Excerpted text:

++++++++++

Ruth Macdougall: Taking the Elephant Test

13 Oct 2010 in Highland, Visual Arts & Crafts

GILES SUTHERLAND reflects on the work of artist Ruth Macdougall in Sutherland.

“At the heart of my work is the engagement and participation of those communities amongst whom I live. As a primary source of information and guidance, I rely on evolving relationships and subtle collaborations to arrive at a work that not only tells a story but also characterises the community that tells and retells that story.” Ruth Macdougall

Elephant Test Poster

Elephant Test Poster

THE ARTIST Ruth Macdougall was born in Glasgow in 1981, and studied at the Lebanese Academy of Fine Art (ALBA) and Universidad Catholica de Chile in Santiago before graduating from Glasgows School of Arts department of Environmental Art in 2004. In 2007 she was appointed to a two-year residency at Timespan Heritage Centre in Helmsdale, Sutherland, where she worked with local young people under a programme entitled Ours, as well as developing her own practice.

++++++++++

To be done:
(1) Can you reproduce the article on Ruth Macdougall from "Ruth Macdougall: Taking" up to and including "Macdougall in Sutherland.", substituting "Elephant Trial" for "Elephant Test"?
(2) Convert only the location data entries from the line with "Open the update manager shield icon" up to and including the line with "pyautogui.click(x=31, y=31)" into a two-column CSV with the headers instruction and answer. Give one row per entry, put each field in quotes, and turn any line breaks into spaces.

[Word and element location data]
++++++++++

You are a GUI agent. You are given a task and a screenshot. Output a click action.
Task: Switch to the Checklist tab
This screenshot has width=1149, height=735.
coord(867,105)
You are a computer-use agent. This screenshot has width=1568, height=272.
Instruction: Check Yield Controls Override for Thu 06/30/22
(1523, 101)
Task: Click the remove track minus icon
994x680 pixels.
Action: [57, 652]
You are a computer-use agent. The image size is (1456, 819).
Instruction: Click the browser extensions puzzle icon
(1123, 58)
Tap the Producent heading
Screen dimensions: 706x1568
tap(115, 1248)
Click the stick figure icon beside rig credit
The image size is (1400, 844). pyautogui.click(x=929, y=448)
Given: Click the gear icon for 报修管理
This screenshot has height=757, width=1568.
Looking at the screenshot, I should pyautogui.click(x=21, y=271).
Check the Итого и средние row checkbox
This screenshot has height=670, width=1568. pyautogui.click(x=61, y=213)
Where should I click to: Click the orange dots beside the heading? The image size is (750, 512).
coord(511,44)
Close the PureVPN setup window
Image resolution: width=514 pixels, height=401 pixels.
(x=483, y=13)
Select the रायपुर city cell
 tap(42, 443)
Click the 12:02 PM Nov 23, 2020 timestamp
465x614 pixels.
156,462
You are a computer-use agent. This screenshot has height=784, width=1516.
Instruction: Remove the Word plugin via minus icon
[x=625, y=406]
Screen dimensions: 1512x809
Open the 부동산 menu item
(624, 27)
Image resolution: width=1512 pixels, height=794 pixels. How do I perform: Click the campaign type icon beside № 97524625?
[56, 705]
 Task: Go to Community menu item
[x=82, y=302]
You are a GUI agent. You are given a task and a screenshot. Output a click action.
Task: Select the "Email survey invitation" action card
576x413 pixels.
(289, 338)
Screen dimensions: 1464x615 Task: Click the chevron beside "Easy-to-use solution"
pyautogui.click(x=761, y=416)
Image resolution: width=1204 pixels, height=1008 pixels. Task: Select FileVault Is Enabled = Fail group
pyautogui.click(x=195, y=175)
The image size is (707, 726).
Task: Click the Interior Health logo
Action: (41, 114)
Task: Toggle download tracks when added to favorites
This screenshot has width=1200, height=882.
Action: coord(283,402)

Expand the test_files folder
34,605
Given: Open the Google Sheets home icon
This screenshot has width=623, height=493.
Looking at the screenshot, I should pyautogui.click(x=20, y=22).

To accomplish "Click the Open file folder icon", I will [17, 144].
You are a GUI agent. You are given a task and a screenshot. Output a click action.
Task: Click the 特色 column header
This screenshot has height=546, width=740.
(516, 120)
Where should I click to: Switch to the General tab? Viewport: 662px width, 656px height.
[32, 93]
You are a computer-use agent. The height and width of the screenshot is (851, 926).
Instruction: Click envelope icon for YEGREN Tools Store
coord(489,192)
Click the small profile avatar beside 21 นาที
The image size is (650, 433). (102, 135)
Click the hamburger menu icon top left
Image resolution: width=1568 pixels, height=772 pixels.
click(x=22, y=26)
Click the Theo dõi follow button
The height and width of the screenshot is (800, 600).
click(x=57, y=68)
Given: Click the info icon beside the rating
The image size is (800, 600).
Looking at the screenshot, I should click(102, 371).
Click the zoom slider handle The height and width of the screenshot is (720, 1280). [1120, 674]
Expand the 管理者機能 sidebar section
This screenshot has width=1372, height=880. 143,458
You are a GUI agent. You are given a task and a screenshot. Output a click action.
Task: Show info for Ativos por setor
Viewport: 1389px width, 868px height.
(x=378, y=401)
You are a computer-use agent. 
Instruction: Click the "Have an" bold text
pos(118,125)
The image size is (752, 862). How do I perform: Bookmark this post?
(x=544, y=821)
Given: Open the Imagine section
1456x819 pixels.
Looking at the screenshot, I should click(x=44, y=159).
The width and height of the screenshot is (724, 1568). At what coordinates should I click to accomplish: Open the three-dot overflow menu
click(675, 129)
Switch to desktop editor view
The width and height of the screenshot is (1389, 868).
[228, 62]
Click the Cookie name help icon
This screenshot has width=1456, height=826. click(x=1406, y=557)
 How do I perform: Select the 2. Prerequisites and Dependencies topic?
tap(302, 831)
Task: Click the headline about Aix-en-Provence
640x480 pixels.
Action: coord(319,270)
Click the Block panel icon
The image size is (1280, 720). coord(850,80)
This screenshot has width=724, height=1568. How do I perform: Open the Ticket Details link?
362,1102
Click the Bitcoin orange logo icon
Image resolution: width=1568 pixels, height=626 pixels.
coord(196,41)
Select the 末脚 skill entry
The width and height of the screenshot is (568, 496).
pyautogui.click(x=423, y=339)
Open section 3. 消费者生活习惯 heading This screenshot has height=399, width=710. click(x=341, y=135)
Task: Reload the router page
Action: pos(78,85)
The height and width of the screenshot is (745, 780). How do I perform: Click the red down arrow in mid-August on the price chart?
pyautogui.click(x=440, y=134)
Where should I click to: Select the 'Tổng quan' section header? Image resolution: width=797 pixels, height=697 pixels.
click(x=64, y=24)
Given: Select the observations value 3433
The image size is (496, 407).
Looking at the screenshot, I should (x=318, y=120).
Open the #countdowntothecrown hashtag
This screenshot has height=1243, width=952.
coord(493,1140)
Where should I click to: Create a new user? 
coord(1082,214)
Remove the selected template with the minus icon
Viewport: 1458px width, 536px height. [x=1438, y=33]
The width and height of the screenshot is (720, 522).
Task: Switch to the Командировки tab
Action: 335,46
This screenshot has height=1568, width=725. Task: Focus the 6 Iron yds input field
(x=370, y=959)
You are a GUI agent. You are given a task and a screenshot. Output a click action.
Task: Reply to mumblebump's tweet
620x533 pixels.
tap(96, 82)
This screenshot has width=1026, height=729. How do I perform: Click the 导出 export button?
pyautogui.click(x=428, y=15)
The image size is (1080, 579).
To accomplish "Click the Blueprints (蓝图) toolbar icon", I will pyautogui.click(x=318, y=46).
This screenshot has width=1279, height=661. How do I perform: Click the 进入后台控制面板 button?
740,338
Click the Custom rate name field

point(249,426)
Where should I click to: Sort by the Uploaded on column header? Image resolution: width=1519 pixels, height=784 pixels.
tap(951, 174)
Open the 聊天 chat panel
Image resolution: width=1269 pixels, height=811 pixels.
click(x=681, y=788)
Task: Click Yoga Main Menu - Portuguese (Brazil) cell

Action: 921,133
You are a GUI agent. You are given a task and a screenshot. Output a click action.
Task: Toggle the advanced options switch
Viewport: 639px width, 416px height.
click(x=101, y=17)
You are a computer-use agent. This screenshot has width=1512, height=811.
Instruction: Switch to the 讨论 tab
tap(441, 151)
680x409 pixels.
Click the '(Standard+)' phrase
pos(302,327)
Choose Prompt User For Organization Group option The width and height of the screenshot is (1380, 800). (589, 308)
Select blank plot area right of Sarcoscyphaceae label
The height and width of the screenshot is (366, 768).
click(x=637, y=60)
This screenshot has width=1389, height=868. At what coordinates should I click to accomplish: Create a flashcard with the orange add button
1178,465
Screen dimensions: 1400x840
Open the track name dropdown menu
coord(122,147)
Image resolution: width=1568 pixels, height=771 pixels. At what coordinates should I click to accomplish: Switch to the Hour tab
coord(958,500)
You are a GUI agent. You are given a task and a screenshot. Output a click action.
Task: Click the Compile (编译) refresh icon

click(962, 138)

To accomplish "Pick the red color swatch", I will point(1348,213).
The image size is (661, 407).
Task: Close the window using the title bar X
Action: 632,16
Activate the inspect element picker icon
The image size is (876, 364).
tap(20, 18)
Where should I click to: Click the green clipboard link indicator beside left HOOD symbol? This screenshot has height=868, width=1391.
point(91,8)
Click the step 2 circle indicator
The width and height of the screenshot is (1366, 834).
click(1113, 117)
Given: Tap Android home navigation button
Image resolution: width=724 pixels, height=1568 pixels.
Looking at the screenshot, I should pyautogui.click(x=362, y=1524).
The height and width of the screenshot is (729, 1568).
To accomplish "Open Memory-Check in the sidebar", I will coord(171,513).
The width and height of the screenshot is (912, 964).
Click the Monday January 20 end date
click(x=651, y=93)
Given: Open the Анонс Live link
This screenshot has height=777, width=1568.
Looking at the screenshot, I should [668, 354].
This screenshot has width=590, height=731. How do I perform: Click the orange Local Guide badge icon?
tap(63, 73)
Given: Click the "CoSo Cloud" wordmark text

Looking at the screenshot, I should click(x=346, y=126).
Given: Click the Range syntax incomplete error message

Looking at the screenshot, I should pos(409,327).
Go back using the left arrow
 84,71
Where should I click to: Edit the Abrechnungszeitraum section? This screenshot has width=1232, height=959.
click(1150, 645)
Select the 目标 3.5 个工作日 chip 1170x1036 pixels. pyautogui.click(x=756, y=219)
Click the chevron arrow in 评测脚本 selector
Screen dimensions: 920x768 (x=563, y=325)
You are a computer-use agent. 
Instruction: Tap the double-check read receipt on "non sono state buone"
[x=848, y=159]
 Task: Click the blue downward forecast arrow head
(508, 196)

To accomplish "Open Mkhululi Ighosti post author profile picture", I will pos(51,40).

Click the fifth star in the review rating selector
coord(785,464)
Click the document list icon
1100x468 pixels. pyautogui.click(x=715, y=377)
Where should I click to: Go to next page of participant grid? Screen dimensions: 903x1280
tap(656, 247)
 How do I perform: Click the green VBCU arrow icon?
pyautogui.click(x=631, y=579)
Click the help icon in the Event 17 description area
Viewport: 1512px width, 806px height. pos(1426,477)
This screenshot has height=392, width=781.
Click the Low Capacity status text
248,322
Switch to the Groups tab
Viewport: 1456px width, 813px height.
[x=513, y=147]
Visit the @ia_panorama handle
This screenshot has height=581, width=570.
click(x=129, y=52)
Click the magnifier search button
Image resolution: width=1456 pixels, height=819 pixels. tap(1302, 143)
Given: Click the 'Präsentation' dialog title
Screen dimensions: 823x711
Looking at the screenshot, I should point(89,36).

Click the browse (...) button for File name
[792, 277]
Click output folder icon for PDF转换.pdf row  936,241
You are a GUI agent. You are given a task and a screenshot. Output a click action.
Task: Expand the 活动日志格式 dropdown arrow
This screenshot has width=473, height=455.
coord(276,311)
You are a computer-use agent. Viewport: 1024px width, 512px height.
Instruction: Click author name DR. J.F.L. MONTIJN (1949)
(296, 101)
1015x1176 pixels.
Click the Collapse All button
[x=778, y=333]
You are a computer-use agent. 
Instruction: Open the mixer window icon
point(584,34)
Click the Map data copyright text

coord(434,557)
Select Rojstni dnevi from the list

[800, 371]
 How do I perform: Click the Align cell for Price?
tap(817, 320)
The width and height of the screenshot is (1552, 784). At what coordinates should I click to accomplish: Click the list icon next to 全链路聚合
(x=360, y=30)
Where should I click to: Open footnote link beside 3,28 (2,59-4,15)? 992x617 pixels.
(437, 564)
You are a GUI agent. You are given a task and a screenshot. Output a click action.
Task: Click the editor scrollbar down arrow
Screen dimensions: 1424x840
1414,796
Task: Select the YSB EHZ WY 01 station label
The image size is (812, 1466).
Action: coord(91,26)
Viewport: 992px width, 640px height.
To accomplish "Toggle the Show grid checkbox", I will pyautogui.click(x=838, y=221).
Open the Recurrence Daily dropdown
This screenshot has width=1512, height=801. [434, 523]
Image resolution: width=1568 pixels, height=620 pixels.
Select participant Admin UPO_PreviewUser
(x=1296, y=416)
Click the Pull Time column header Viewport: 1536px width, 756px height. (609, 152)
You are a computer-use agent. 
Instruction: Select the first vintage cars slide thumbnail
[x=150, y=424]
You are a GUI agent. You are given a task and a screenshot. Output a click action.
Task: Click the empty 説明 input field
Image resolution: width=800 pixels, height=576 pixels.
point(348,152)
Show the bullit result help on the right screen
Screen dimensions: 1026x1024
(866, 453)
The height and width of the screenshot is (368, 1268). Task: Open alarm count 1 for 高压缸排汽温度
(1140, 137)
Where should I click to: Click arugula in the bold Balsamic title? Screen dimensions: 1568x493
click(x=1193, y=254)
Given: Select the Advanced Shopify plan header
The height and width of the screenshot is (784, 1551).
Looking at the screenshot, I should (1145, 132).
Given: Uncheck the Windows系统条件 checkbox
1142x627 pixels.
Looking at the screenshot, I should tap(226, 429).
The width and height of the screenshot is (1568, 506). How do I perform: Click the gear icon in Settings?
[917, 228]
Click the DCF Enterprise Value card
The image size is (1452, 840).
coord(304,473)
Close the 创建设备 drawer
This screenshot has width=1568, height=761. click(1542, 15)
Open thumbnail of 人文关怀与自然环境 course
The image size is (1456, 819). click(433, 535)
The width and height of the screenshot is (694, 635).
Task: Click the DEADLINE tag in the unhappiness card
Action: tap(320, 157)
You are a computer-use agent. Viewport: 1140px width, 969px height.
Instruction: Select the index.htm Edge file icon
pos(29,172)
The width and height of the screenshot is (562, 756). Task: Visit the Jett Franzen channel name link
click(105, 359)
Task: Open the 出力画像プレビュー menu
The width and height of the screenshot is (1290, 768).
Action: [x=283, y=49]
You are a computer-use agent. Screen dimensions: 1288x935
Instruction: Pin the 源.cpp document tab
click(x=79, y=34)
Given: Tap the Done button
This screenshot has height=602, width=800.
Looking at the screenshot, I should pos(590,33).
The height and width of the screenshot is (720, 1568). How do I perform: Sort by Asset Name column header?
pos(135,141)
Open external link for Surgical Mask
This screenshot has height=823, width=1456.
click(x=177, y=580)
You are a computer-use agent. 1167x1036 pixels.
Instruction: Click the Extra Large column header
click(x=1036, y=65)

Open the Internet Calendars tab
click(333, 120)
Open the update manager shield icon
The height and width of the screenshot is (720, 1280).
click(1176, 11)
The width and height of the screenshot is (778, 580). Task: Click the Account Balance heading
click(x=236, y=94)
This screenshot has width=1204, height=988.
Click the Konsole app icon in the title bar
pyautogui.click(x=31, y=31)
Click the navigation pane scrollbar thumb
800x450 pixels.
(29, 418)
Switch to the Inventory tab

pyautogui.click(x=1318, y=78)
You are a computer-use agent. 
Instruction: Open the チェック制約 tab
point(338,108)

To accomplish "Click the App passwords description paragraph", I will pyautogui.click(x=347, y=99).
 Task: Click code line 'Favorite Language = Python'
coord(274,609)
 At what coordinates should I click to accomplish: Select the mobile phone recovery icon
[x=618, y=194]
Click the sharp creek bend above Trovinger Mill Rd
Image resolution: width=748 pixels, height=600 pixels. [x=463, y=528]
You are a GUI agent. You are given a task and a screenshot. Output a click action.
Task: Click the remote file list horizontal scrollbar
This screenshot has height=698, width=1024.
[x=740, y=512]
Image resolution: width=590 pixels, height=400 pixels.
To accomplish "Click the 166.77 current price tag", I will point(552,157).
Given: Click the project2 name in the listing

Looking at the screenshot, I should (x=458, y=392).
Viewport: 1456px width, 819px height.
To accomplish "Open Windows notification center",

++++++++++

Per-task answers:
(1)
Ruth Macdougall: Taking the Elephant Trial

13 Oct 2010 in Highland, Visual Arts & Crafts

GILES SUTHERLAND reflects on the work of artist Ruth Macdougall in Sutherland.

(2)
instruction,answer
"Open the update manager shield icon The height and width of the screenshot is (720, 1280).","click(1176, 11)"
"The width and height of the screenshot is (778, 580). Task: Click the Account Balance heading","click(x=236, y=94)"
"This screenshot has width=1204, height=988. Click the Konsole app icon in the title bar","pyautogui.click(x=31, y=31)"